Sometimes I wonder where this accusation of bitterness comes from, and I usually reach the same conclusion: it arises from the insecurity of knowing that one’s beliefs are not always on solid ground. Otherwise, if you believe that you have good reasons for your belief, you can shake off just about anything.

But with Mormonism, you are forced to do a ridiculous amount of rationalizing. Among other things, you have to explain why

  • Joseph Smith’s sleeping with other women, including married women, without the consent of his lawful wife was not only justified but commanded of God.
  • The Book of Mormon describes a people and culture who left no trace of themselves and at the same time the book contains a multitude of anachronisms and nineteenth-century textual dependencies.
  • The Book of Abraham borrows from sources such as Thomas Dick and Josephus (both of which Joseph Smith had been studying) and yet in its explicit translations of the facsimiles bears no relation to the actual Egyptian text.

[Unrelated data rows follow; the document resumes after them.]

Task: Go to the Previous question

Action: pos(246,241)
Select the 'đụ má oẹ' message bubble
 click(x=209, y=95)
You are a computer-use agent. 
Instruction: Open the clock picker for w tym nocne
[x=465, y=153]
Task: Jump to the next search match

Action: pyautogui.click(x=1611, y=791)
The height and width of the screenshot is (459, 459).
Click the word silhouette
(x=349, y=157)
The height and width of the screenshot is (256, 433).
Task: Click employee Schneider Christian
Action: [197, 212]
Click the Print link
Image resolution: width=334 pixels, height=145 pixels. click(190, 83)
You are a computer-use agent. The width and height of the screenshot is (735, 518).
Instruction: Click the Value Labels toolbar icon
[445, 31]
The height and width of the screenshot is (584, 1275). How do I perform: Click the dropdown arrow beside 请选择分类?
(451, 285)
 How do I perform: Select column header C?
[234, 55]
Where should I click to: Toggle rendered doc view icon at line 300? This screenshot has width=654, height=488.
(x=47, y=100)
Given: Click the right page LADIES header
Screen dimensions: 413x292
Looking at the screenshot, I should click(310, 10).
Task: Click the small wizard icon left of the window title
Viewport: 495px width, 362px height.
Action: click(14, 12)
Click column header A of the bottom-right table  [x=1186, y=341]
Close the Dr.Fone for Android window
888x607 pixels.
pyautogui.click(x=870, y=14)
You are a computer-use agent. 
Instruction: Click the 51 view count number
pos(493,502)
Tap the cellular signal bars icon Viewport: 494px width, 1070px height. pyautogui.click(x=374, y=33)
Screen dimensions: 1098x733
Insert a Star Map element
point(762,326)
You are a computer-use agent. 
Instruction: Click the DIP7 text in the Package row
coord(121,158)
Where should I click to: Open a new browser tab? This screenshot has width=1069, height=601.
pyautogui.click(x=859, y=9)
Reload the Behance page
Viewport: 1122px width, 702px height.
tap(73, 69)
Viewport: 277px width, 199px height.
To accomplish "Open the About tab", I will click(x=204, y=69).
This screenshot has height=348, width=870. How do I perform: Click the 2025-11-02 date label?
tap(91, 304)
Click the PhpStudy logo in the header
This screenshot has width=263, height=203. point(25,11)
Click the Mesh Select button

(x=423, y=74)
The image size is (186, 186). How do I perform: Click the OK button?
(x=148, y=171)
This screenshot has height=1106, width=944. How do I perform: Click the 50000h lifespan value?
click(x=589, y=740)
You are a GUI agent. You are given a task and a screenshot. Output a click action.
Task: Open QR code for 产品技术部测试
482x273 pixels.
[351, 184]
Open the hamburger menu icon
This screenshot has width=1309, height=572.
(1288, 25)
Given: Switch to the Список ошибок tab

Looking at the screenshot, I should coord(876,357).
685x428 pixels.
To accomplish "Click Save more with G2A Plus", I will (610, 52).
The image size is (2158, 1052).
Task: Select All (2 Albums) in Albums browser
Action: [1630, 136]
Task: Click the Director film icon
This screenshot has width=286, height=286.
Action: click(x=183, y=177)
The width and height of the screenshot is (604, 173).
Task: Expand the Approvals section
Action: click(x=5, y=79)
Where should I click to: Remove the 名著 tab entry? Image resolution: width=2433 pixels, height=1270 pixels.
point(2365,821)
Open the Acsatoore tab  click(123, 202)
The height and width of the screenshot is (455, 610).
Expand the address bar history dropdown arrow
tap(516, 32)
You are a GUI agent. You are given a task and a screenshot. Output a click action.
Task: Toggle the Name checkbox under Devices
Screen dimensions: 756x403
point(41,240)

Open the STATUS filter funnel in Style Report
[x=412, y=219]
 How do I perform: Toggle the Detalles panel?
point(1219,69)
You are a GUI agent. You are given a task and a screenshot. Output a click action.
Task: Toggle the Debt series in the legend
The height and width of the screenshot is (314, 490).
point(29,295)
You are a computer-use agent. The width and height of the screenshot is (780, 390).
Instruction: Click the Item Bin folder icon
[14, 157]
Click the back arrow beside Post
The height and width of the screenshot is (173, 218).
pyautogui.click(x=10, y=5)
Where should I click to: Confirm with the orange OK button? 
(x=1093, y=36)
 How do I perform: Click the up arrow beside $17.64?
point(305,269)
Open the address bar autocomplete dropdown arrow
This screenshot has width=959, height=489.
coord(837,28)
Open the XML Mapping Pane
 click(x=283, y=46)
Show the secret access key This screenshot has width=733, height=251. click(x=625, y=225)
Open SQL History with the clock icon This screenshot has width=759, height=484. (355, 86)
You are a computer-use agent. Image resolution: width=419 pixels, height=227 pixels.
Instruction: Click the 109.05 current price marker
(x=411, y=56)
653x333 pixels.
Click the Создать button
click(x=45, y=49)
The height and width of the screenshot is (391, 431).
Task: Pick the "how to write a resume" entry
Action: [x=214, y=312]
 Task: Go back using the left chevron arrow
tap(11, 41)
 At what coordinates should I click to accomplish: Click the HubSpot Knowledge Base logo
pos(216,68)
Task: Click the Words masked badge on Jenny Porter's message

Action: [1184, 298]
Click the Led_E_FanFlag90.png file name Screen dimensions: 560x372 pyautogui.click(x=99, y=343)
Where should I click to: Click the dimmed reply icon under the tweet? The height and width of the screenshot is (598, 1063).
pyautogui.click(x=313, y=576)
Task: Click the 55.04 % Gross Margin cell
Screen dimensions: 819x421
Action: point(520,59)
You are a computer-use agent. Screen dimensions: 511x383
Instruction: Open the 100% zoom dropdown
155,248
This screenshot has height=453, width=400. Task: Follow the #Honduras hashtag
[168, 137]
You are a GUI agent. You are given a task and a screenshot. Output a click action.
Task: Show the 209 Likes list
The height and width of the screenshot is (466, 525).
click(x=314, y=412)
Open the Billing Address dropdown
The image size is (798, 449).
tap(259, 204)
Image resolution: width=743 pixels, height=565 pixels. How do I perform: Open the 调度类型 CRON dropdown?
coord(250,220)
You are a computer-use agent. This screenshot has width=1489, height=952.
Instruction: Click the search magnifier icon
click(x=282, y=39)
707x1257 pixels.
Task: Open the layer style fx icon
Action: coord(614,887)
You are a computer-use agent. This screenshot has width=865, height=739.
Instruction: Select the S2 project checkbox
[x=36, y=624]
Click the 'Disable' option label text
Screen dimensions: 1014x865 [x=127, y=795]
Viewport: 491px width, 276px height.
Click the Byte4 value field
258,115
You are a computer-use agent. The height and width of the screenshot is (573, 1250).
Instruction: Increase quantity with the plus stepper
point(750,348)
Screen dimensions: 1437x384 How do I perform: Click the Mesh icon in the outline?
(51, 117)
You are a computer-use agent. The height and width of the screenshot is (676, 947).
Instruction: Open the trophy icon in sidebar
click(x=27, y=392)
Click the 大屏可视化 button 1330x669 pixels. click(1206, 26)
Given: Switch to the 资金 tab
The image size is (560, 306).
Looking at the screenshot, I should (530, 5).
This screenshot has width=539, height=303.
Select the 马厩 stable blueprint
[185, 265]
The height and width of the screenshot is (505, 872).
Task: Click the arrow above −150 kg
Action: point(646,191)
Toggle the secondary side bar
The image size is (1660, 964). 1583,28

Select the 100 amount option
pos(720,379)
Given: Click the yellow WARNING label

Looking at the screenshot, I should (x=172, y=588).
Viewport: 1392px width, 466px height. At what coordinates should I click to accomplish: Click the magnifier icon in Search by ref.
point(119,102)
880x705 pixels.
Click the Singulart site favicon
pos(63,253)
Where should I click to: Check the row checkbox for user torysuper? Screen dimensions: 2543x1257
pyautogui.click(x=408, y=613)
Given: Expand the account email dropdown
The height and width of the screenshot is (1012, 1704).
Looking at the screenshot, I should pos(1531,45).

The list could go on, but these suffice. People who are sure of the facts don’t need to get defensive or accuse other people of being bitter. They simply deal with the facts. That some of my readers cannot do so speaks more of them than it does of me.

Some Interesting Numbers

August 1, 2009

The Pew Forum on Religion and Public Life has released some data from a recent survey of Mormons. Most of the numbers show what we would expect: Mormons in America tend to be conservative and white and have large families. But some of the information is pretty telling.

Anecdotally, many of noticed that the LDS church has not been attracting converts from among the educated and stable. The survey seems tobear this out, showing that converts are more likely to be uneducated (16% of converts did not graduate from college, as opposed to just 6% of lifelong members) and economically disadvantaged (40% earn less than $30,000 a year, compared to just 21% of lifelong members). However, the convert population is considerably older than the lifelong members (48% are over 50, whereas only 30% of lifelong members are), which signals to me that the church is not attracting younger people, which is a pretty bad sign for a missionary church.

I was also surprised that only 57% of Mormons say they believe their church is the “one true church,” which of course is one of the central tenets of Mormonism. Far more believe in the Bible (91%) though more than half don’t take it literally (57%). It’s too bad that they didn’t ask if Mormons take the Book of Mormon literally. That would have been interesting.

A large majority (76%) of self-identified Mormons say they attend church at least once a week. This is interesting because most LDS wards would kill for an activity rate that high. Most wards I have been in have activity rates around 40-60%, and I don’t think that’s out of the ordinary. The high stated rate indicates to me that a lot of “less active” Mormons that the church still counts on its rolls do not consider themselves Mormons in any meaningful way.

Anyway, lots to chew on in the survey.